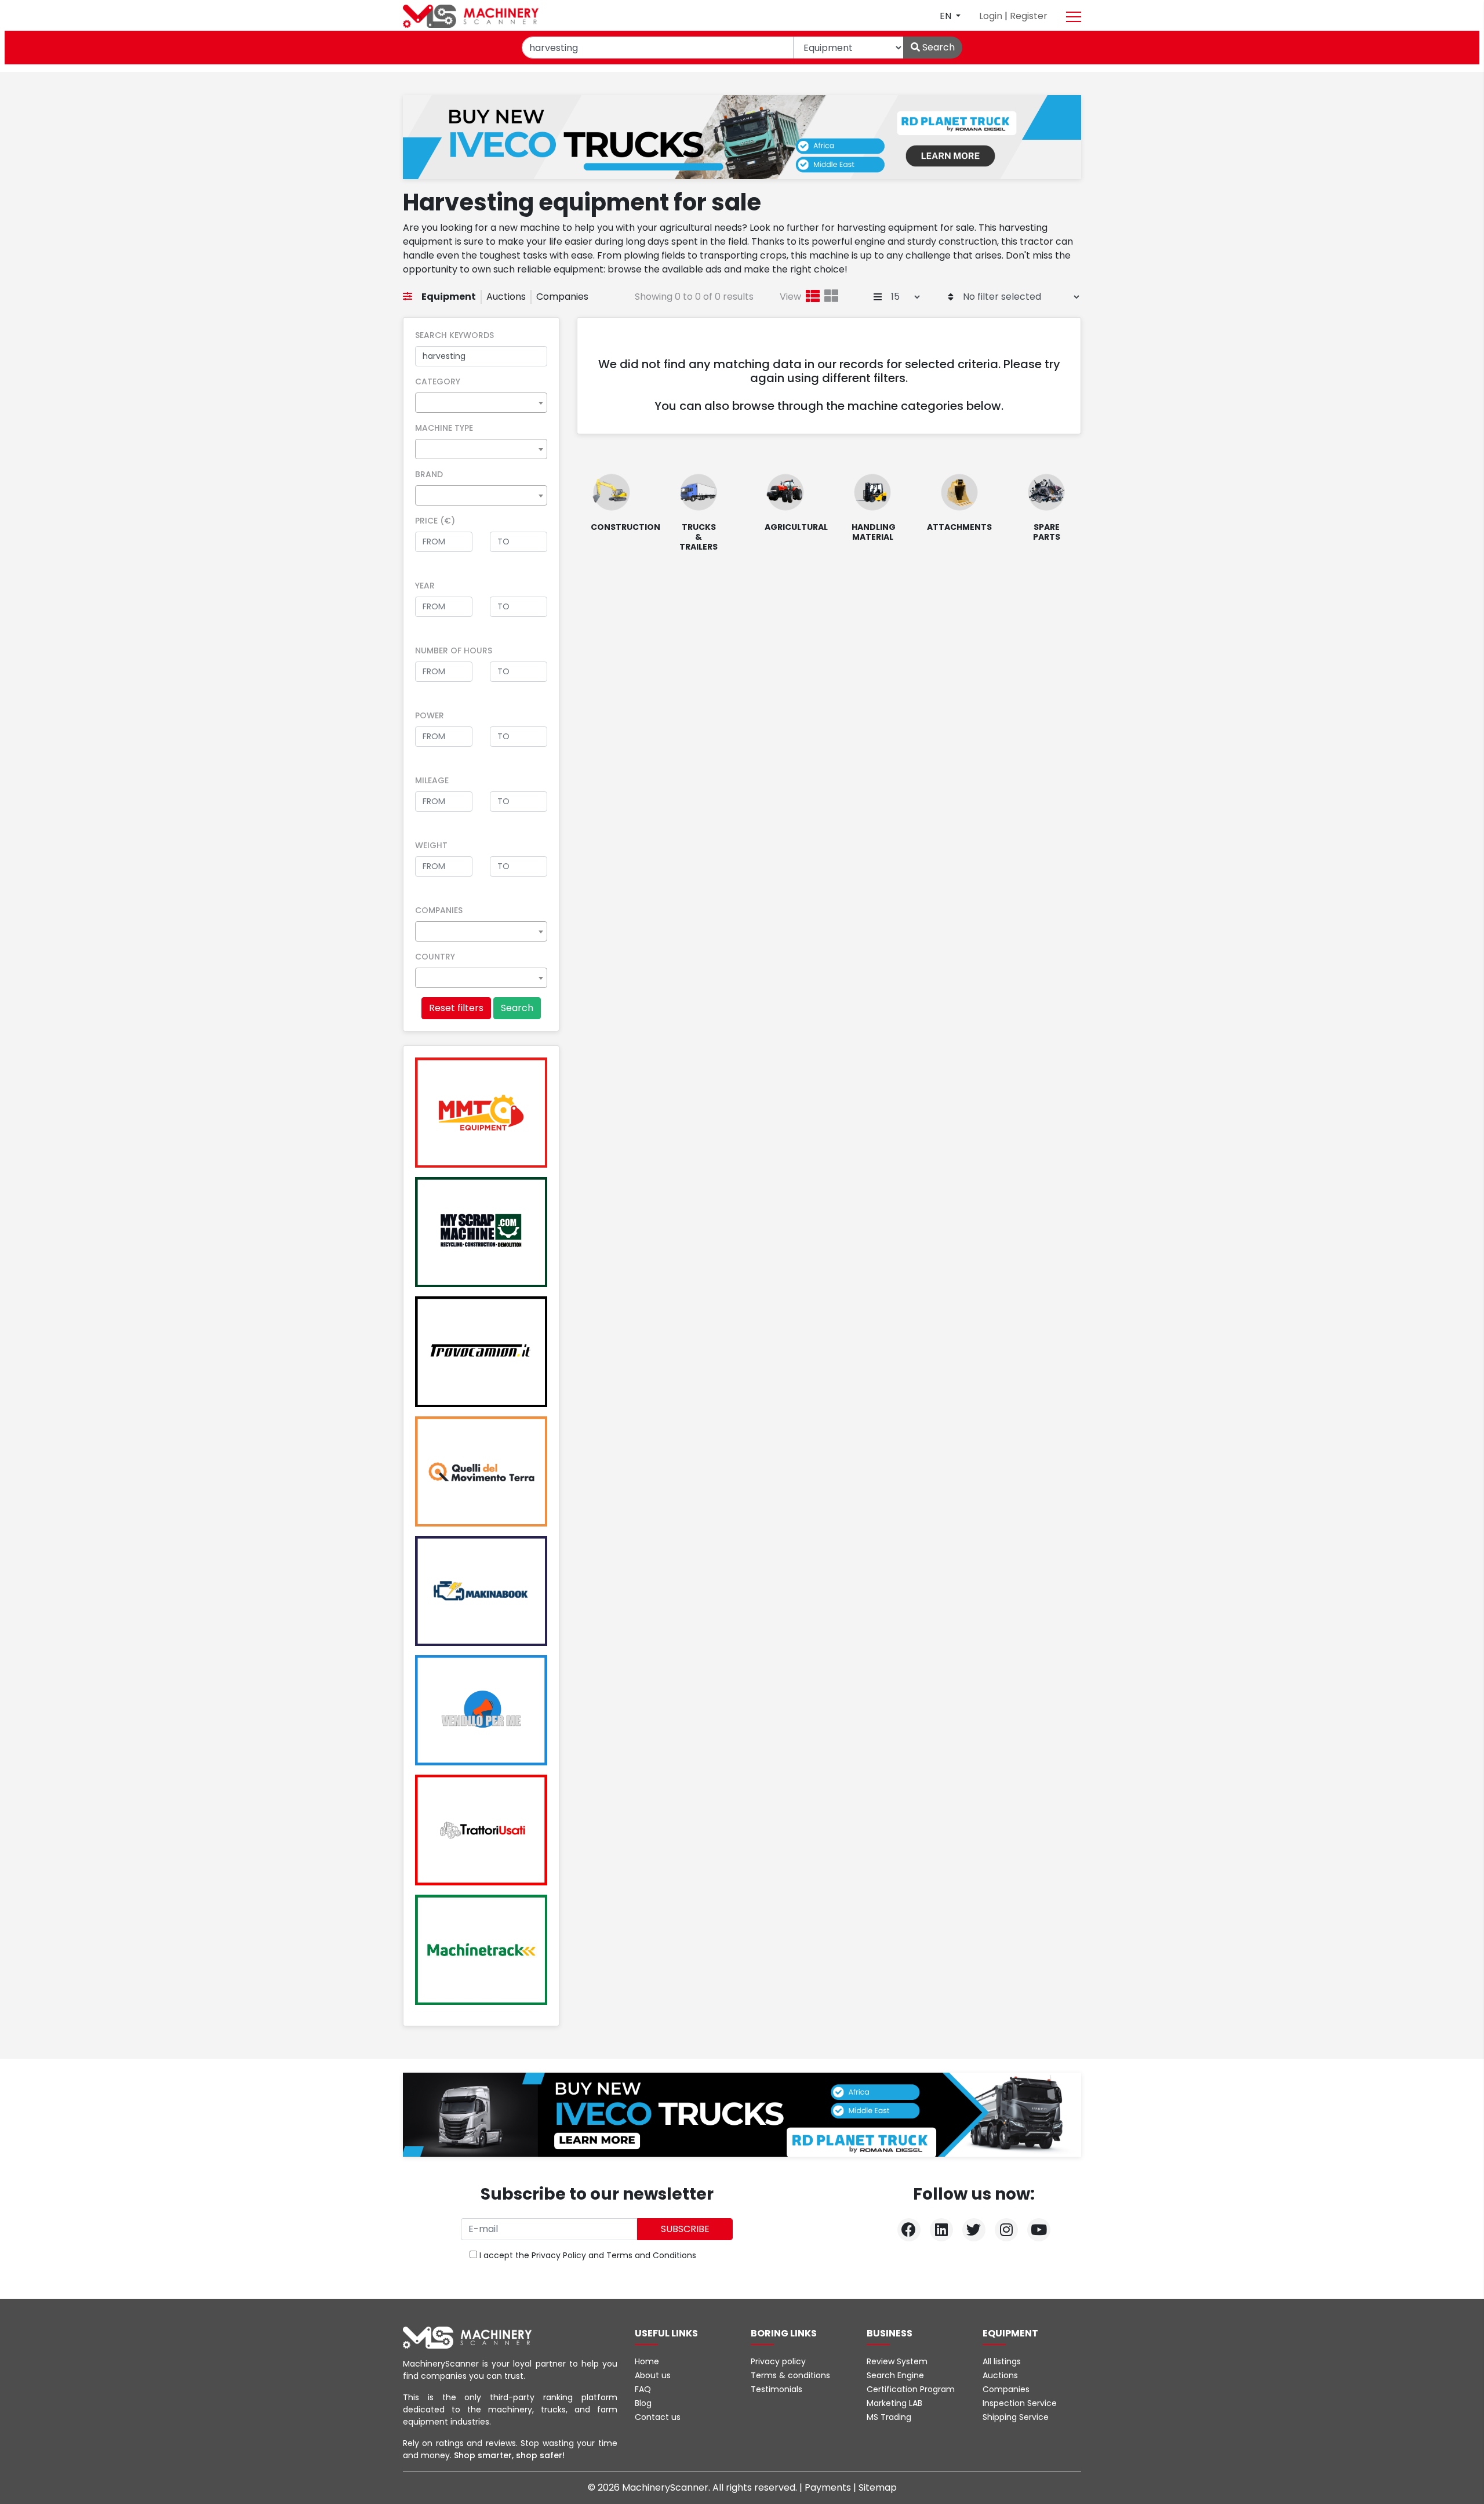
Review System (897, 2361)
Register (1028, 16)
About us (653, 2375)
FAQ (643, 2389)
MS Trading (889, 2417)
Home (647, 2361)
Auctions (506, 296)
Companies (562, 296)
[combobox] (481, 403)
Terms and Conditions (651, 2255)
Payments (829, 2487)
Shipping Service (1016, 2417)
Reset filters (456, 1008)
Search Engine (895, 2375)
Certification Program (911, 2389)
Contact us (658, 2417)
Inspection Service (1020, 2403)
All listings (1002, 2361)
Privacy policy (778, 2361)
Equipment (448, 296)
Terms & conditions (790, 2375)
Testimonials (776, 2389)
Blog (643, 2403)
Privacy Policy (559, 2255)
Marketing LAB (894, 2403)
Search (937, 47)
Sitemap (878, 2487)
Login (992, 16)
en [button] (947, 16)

Task goal> Make an exact copy of each line, beginning at the one containing "Contact us (658, 2417)" and ending with the last line of the data, and of no other line.

Task response>
Contact us (658, 2417)
Inspection Service (1020, 2403)
All listings (1002, 2361)
Privacy policy (778, 2361)
Equipment (448, 296)
Terms & conditions (790, 2375)
Testimonials (776, 2389)
Blog (643, 2403)
Privacy Policy (559, 2255)
Marketing LAB (894, 2403)
Search (937, 47)
Sitemap (878, 2487)
Login (992, 16)
en [button] (947, 16)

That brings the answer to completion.